Halloween day. I ran up to the hospital. A doctor palpated the sore. He inspected my scalp. He shone a flashlight in my eyes.

He X-rayed me. My spine a chalky zipper. Lumps ghosting my neck and ribcage.

“Tumours,” he said. He said ultraviolet rays or coal tar or bruises could have caused them. Or bacteria. He said when cancerous tumours are ground into juice and injected into rabbits, the rabbits develop the same kind of tumour.

“Can’t you stop it? ” I said.

The purpling sky. I trudged back to the store, pocket full of painkillers. In the window janitors were waving butterfly nets at moths flickering in and out of cornstalks. The jack-o’-lanterns puckered, their insides specked with blue-black mould.

The owner met me in Accessories. “Rosefield’s out,” he said. “You’re in.”

I curtained the main window. I bought glow-in-the-dark paint and brushed it into merchandise.

Next evening the owner and comptroller and department managers massed on the sidewalk.
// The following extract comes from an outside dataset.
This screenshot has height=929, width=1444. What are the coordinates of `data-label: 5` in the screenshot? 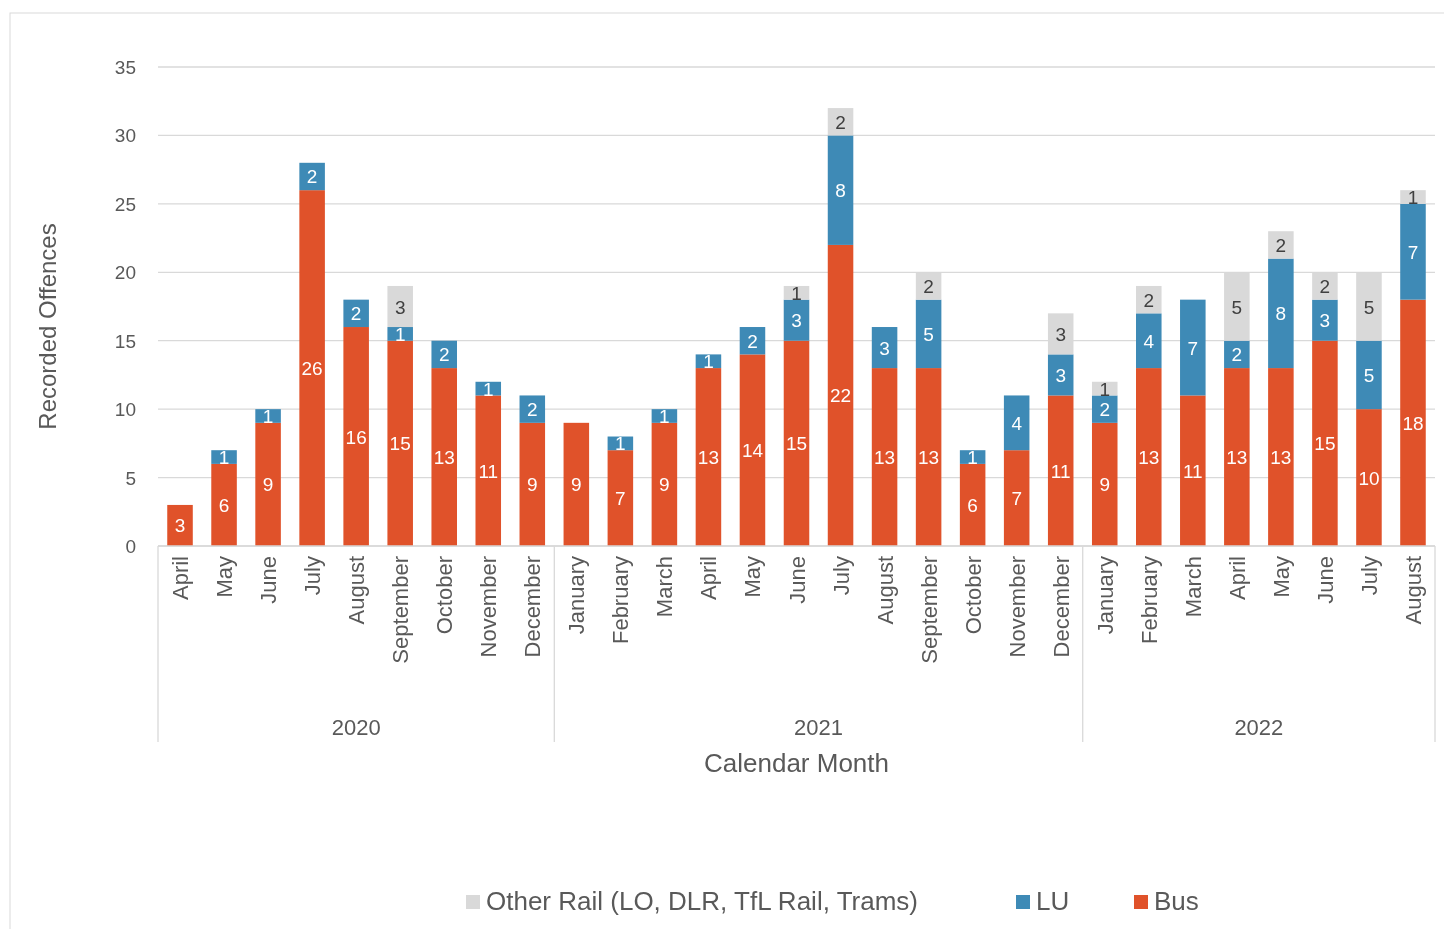 It's located at (1369, 375).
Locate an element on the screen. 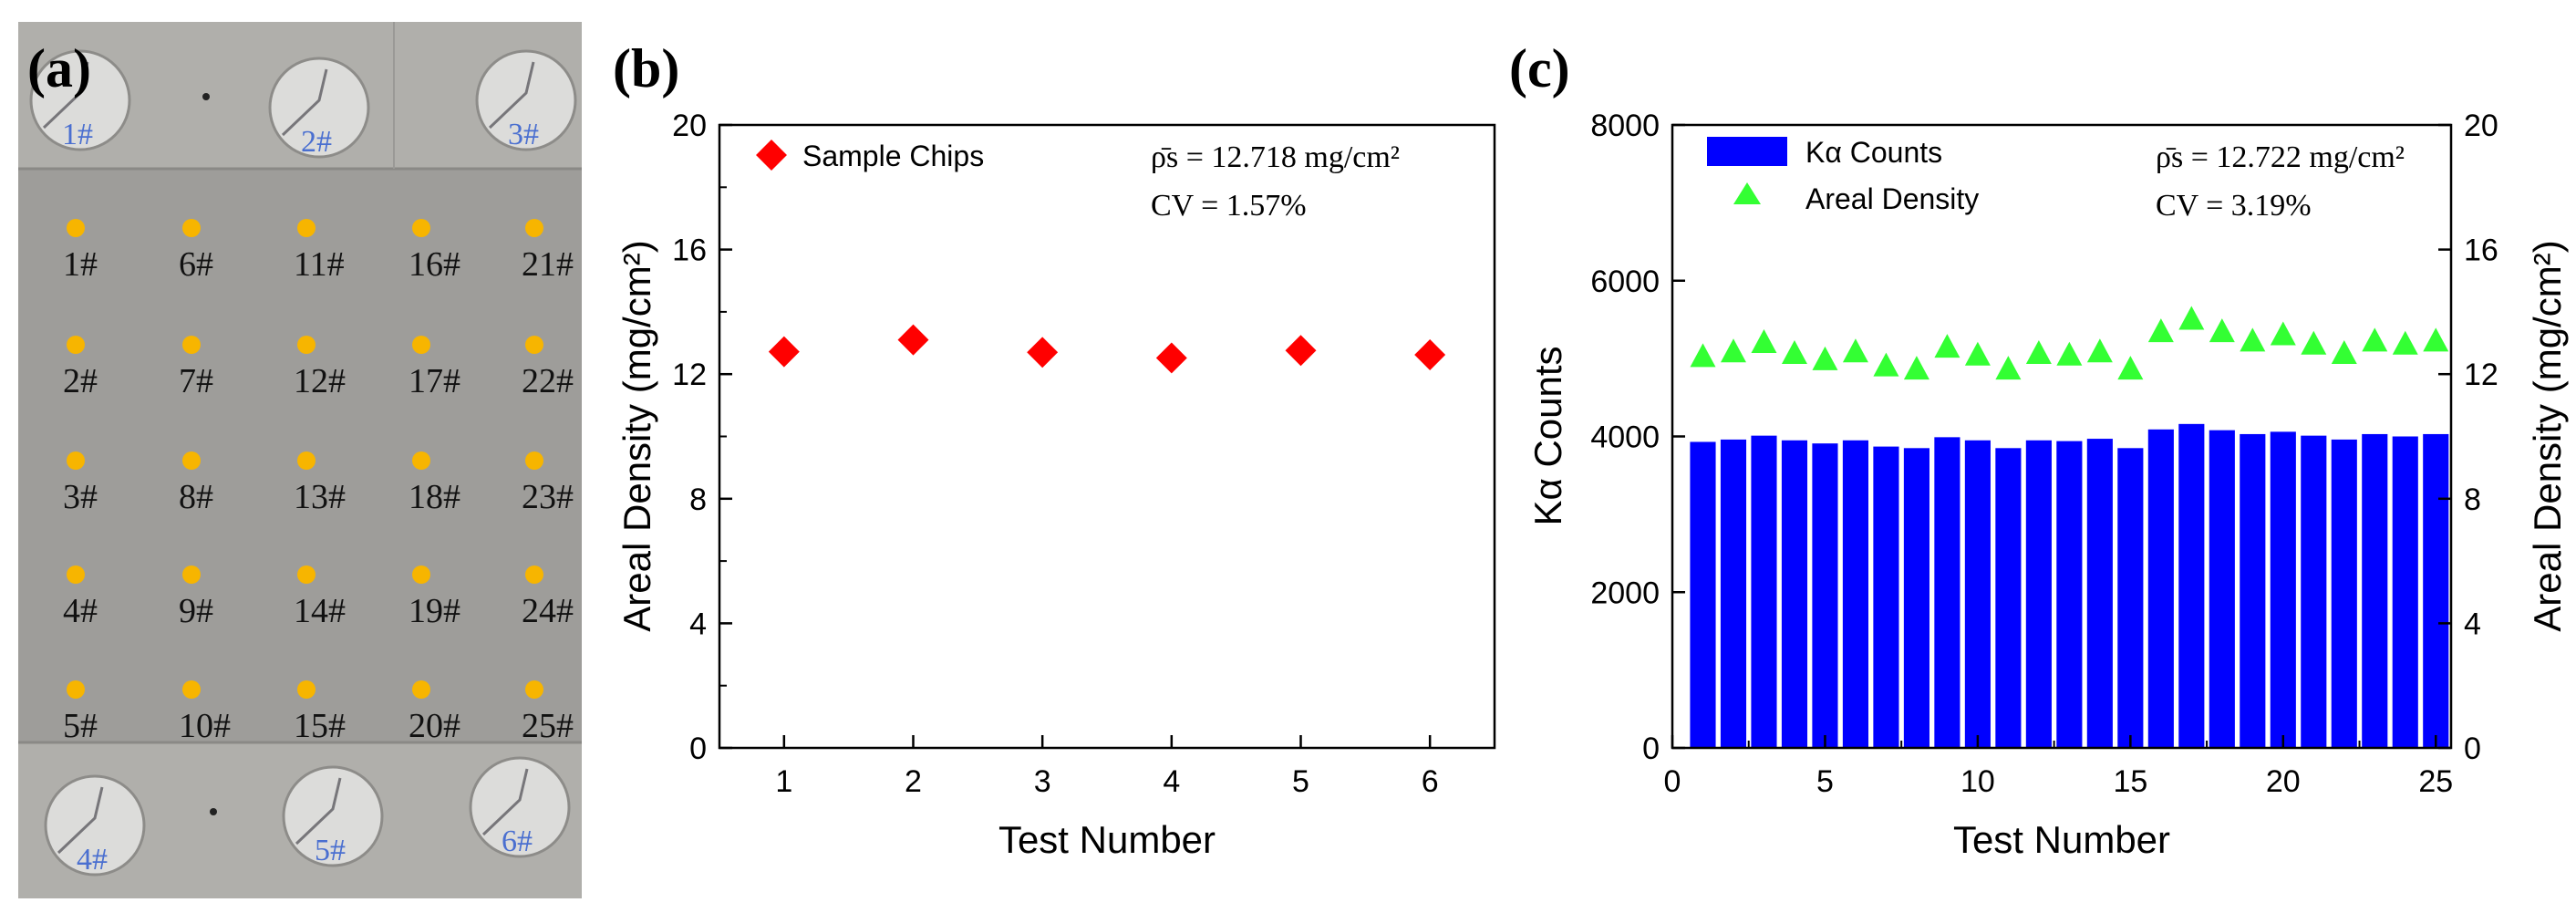  y-tick-label-right-c: 4 is located at coordinates (2472, 624).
Pedestrians paused.

I drew back the curtains. It was a night-before-Xmas scene–tinseled tree, toy trucks, dolls. Child mannequins in nightshirts and caps. All spotlit green and red.

Cars slowed. Pedestrians clapped.

A breaker switched. Lights died. The paint fluoresced. Suddenly the children were skeletons. Luminous limbs, skulls. Egg-shaped tumours glowing green between their ribs.